━━ PASSAGE ━━

Eric Schrock's Blog

Another interesting bug

March 17, 2005

I know it’s been a long time since I posted a blog entry. But I’ve either been too busy, out of the country, working on (not yet public) projects, or fixing relatively uninteresting bugs. But last week I finally nailed down a nasty bug that had been haunting me for several weeks, so I thought I’d share some of the experience. I apologize if this post gets a little too technical and/or incomprehensible. But I found it to be an interesting exercise, and hopefully sharing it will get me back in the blogging spirit.

━━━
━━ DATA EXTRACT ━━

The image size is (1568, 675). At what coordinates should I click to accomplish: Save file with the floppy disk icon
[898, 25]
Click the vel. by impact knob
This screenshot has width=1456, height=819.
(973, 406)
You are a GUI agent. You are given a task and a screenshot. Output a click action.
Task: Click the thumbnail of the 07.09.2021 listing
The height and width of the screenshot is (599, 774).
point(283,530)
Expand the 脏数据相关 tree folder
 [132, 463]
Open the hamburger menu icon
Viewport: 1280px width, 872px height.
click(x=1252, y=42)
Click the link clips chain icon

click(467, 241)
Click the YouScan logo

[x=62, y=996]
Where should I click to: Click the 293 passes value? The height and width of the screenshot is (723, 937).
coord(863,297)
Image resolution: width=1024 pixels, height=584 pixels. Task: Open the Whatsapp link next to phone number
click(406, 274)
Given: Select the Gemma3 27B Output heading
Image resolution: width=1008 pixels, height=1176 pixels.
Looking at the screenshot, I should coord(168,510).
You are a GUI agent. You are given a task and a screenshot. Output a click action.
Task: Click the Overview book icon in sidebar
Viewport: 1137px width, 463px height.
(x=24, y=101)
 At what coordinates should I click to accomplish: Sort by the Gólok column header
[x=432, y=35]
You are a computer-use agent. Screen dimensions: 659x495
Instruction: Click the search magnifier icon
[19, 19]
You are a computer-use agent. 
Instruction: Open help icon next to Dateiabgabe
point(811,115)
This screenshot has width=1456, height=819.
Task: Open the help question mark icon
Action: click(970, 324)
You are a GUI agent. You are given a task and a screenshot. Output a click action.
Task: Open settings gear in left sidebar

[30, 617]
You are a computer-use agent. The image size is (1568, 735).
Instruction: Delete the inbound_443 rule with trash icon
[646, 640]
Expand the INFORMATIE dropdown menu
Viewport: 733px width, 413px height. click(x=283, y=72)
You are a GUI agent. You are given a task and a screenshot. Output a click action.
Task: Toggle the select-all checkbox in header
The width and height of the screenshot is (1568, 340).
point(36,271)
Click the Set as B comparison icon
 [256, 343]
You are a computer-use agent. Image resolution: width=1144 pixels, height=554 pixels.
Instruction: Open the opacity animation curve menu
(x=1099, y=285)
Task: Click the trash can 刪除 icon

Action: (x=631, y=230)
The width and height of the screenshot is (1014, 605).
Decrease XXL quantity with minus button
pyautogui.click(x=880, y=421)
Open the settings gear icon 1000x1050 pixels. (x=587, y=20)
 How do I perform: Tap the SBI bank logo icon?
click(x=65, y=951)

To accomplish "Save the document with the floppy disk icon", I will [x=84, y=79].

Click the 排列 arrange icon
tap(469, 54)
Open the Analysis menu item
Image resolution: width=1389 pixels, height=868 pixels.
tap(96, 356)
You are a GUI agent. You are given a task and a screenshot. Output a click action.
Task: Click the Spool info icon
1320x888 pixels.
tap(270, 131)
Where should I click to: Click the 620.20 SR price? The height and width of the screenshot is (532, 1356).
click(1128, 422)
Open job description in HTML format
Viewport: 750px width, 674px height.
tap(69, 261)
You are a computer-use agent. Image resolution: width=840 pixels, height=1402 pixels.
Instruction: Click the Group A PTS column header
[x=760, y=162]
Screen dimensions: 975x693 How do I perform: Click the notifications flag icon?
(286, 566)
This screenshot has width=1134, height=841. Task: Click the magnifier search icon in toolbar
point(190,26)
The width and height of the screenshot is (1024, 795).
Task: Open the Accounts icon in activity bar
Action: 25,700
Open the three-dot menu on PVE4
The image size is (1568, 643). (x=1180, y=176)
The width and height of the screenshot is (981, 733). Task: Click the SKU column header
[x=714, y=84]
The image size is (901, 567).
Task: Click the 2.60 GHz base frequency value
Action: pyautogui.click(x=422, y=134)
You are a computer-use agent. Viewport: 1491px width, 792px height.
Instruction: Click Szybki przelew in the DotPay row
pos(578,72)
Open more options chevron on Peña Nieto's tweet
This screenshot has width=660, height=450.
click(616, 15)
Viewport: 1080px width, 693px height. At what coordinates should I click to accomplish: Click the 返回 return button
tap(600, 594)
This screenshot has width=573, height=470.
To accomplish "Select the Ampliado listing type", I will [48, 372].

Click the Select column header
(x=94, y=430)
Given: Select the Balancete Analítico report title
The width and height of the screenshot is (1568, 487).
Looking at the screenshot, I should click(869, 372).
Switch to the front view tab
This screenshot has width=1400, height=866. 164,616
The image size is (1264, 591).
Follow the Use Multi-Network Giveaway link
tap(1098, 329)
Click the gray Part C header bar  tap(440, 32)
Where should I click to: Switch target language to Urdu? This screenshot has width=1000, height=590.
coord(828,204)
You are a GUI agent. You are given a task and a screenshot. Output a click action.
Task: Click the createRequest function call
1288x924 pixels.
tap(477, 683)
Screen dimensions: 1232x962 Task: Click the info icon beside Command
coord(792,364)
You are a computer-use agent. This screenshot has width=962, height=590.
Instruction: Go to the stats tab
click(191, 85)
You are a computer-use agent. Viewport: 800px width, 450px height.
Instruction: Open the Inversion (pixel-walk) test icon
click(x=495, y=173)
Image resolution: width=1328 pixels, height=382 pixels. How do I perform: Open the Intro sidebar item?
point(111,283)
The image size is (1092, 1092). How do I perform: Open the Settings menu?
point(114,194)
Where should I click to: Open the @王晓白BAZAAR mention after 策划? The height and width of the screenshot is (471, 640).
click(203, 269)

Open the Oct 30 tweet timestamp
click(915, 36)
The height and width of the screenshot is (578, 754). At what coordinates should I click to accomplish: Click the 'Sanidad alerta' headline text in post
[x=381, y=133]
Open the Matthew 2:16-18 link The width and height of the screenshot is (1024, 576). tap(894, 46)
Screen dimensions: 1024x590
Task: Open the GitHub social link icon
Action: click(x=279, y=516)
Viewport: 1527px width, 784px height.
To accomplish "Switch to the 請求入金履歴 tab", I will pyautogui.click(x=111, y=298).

━━━

### TO-DO LIST
A: In the blog post, how long had the nasty bug been haunting the writer before it was nailed down?
B: Reproduce word for word the part of the blog post between "Another interesting bug" and "the blogging spirit.", inclusive.

### ANSWERS BY TASK
A: For several weeks.

B:
Another interesting bug

March 17, 2005

I know it’s been a long time since I posted a blog entry. But I’ve either been too busy, out of the country, working on (not yet public) projects, or fixing relatively uninteresting bugs. But last week I finally nailed down a nasty bug that had been haunting me for several weeks, so I thought I’d share some of the experience. I apologize if this post gets a little too technical and/or incomprehensible. But I found it to be an interesting exercise, and hopefully sharing it will get me back in the blogging spirit.